GOALS -
(a) Rewrite the magazine extract on the Niterói museum from "Facsimile Magazine, Published" to "optimistic high Modernism.", putting "the bay" in place of "Guanabara Bay".
(b) Carry on the article about Oscar Niemeyer's museum in Niterói, picking up where it ends.
== EXTRACT PROVIDED
Facsimile Magazine, Published by Haoyan of America. Volume One, Number Three, 2007. ISSN 1937-2116.
Table of Contents
Lucrecia Roa is an artist and designer living in Los Angeles. She likes Paul Newman but believes in Steve McQueen.
By Eric Fredericksen From The July 1998 Issue Of Metropolis Magazine
On a promontory on Guanabara Bay, facing Rio de Janeiro, rises a dramatic bloom of a building, the Museum of Contemporary Art in Niterói. With its gleaming white concrete surfaces and symmetrical, curving form mushrooming out above the rocky site, it seems like a well-preserved relic of Brazil's Fifties and Sixties boom, an example of optimistic high Modernism.
In fact, the museum was completed only last year, the latest work of the venerable Brazilian architect Oscar Niemeyer. Some visitors are surprised to learn that Niemeyer, who designed the major buildings for Brazil's master-planned capital, Brasília, is still active. His name has certainly fallen out of circulation in America, where he hasn't built anything since he worked with Le Corbusier and Wallace Harrison on the United Nations Headquarters. But Niemeyer is very much alive, and, in his nineties, has completed a building that shows his architectural gifts and his commitment to Modernism to be undimmed by age.
====
== DATASET RECORDS
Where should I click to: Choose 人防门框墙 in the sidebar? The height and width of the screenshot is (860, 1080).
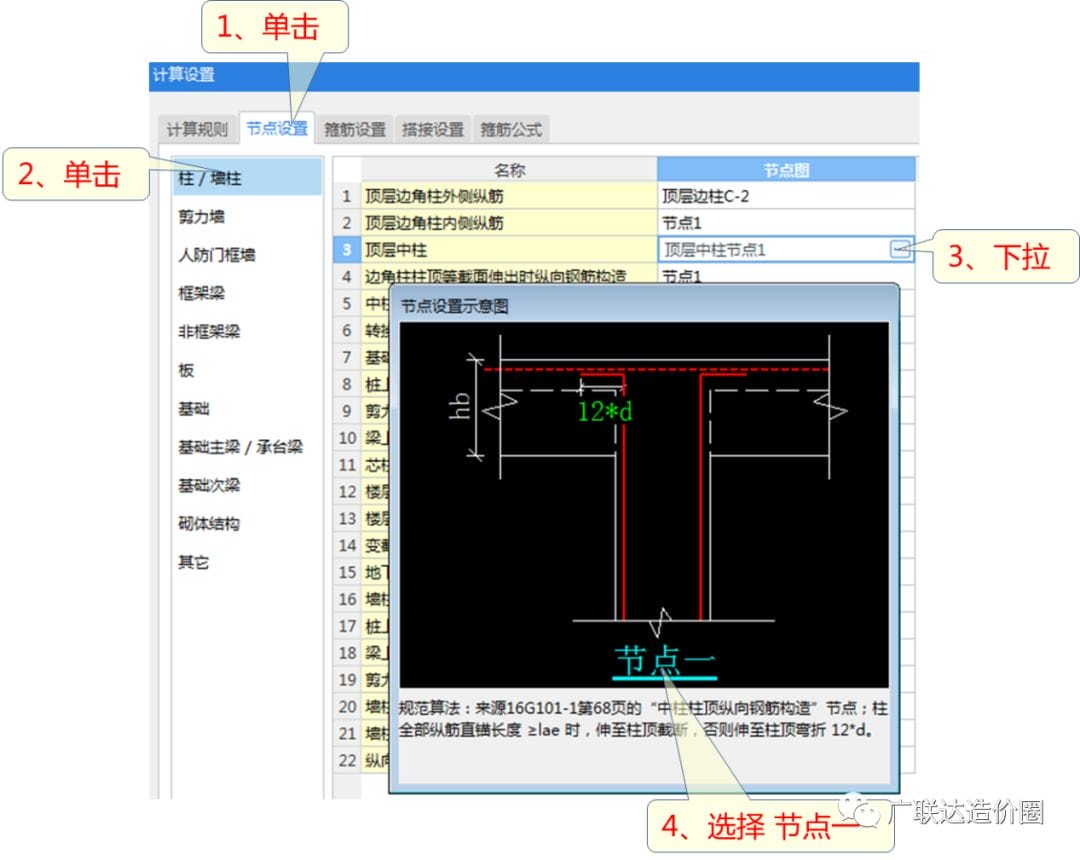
====
== DATASET RECORDS
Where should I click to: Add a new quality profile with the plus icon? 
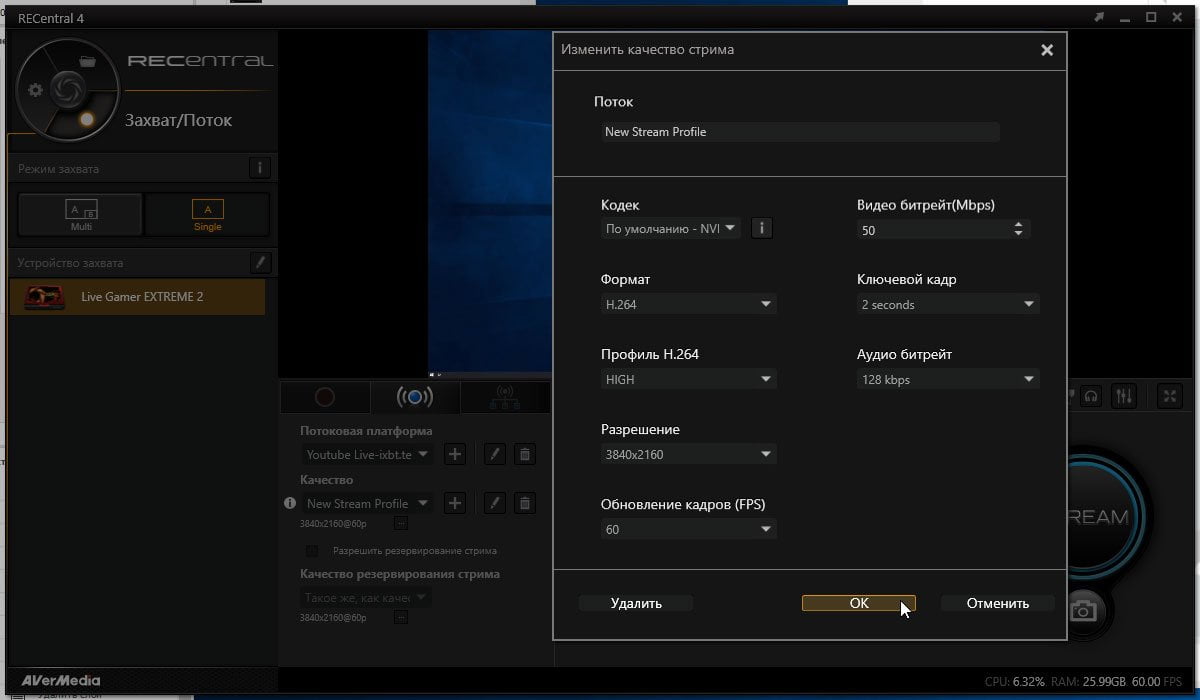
====
THE REPLIES -
(a)
Facsimile Magazine, Published by Haoyan of America. Volume One, Number Three, 2007. ISSN 1937-2116.
Table of Contents
Lucrecia Roa is an artist and designer living in Los Angeles. She likes Paul Newman but believes in Steve McQueen.
By Eric Fredericksen From The July 1998 Issue Of Metropolis Magazine
On a promontory on the bay, facing Rio de Janeiro, rises a dramatic bloom of a building, the Museum of Contemporary Art in Niterói. With its gleaming white concrete surfaces and symmetrical, curving form mushrooming out above the rocky site, it seems like a well-preserved relic of Brazil's Fifties and Sixties boom, an example of optimistic high Modernism.

(b)
Unlike some of his contemporaries, Niemeyer never latched on to newer trends in order to keep his career going. Other than a spell in Europe in the late 1960s while Brazil was under military rule, he has pursued his craft here with little interruption or radical change, melding a personal love for curving forms with a high Modern-ist's belief in progress and liberation through technology. And Niemeyer's Modernism has always been tied to his native country; a formalist, his buildings often refer to the shapes of the Brazilian landscape, especially the curves of Rio's mountains and, he has said, her women.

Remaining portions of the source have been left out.